(Collected data entries)
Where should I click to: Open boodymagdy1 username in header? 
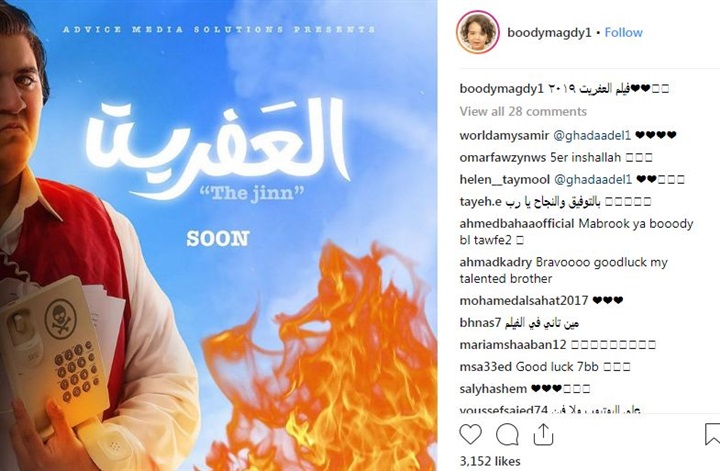[549, 33]

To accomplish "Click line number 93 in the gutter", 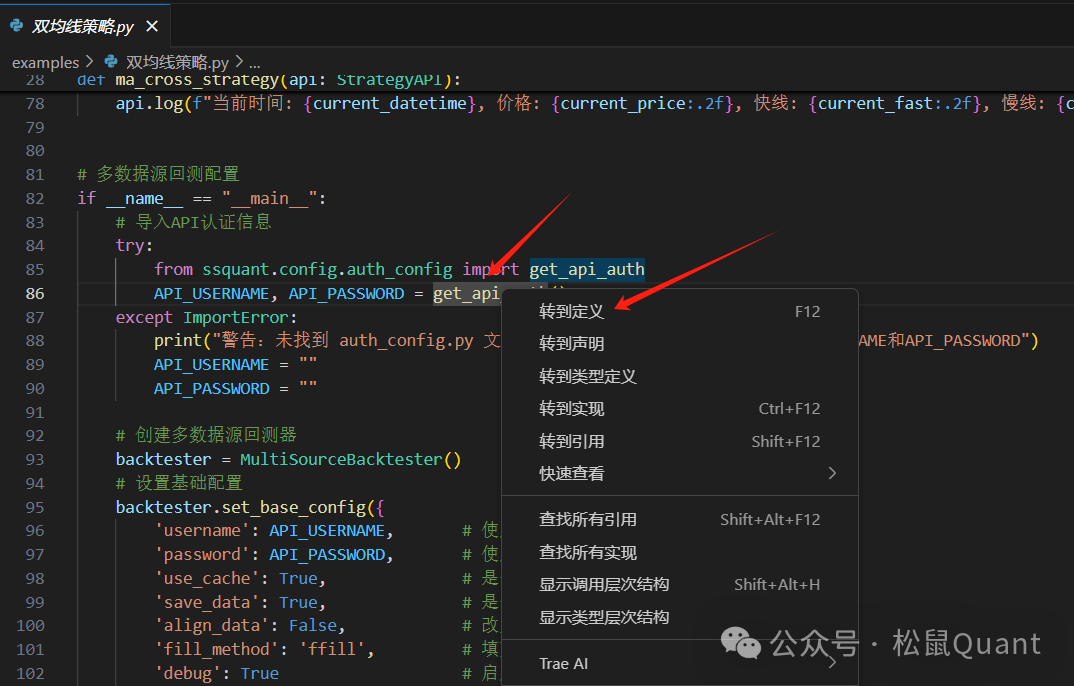I will 34,460.
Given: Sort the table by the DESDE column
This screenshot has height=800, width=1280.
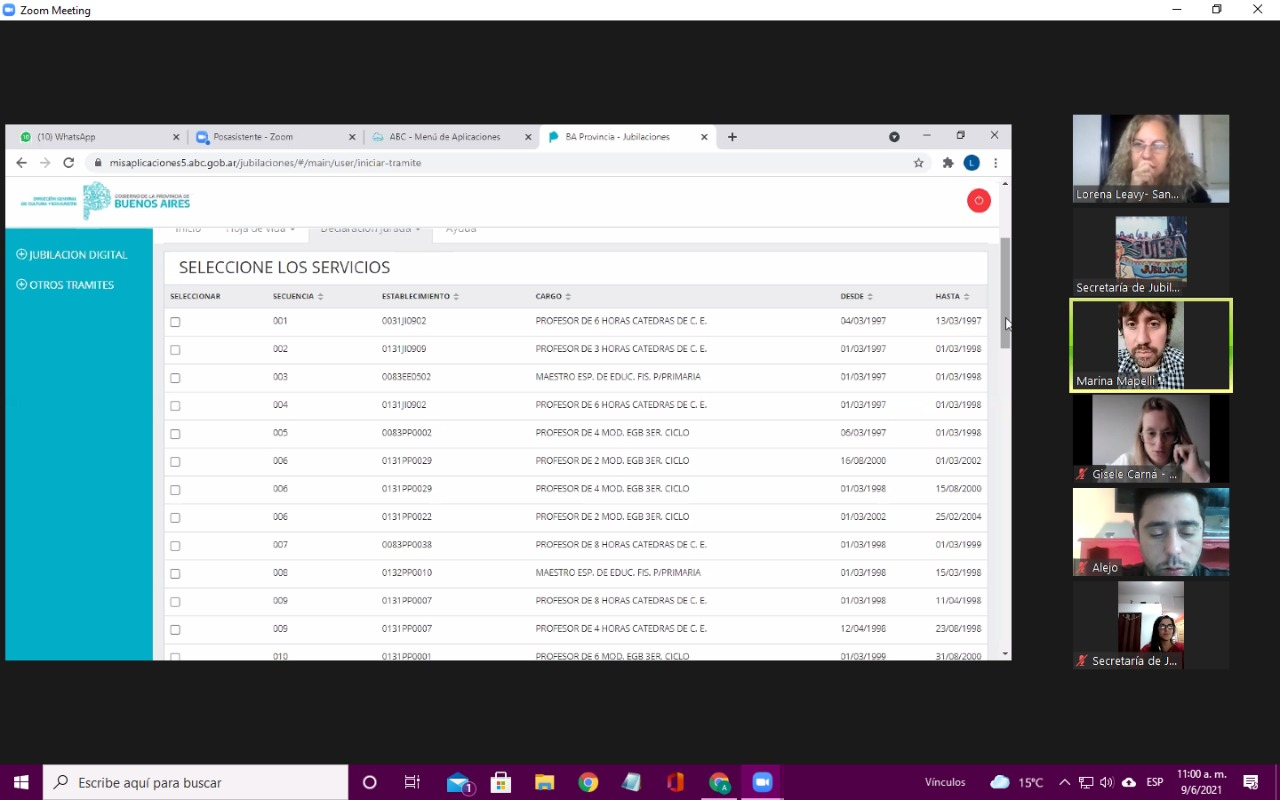Looking at the screenshot, I should 856,297.
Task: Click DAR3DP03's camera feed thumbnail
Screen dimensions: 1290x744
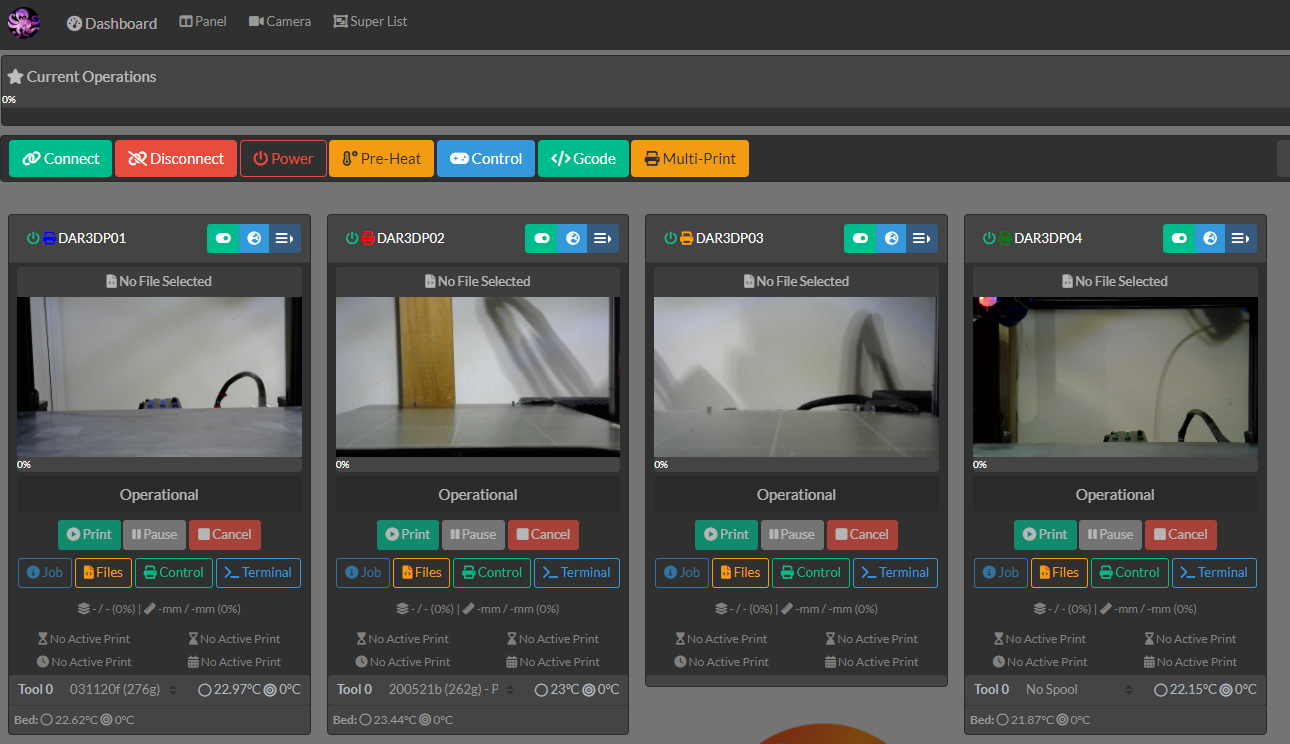Action: (x=796, y=380)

TASK INSTRUCTIONS:
Will you print the listing above word for word, starting with the line that contains "Given: Sort the table by the DESDE column" and continuing through the end of the listing, with the pictures left out?

OUTPUT FOR THIS TASK:
Given: Sort the table by the DESDE column
This screenshot has height=800, width=1280.
Looking at the screenshot, I should 856,297.
Task: Click DAR3DP03's camera feed thumbnail
Screen dimensions: 1290x744
Action: (x=796, y=380)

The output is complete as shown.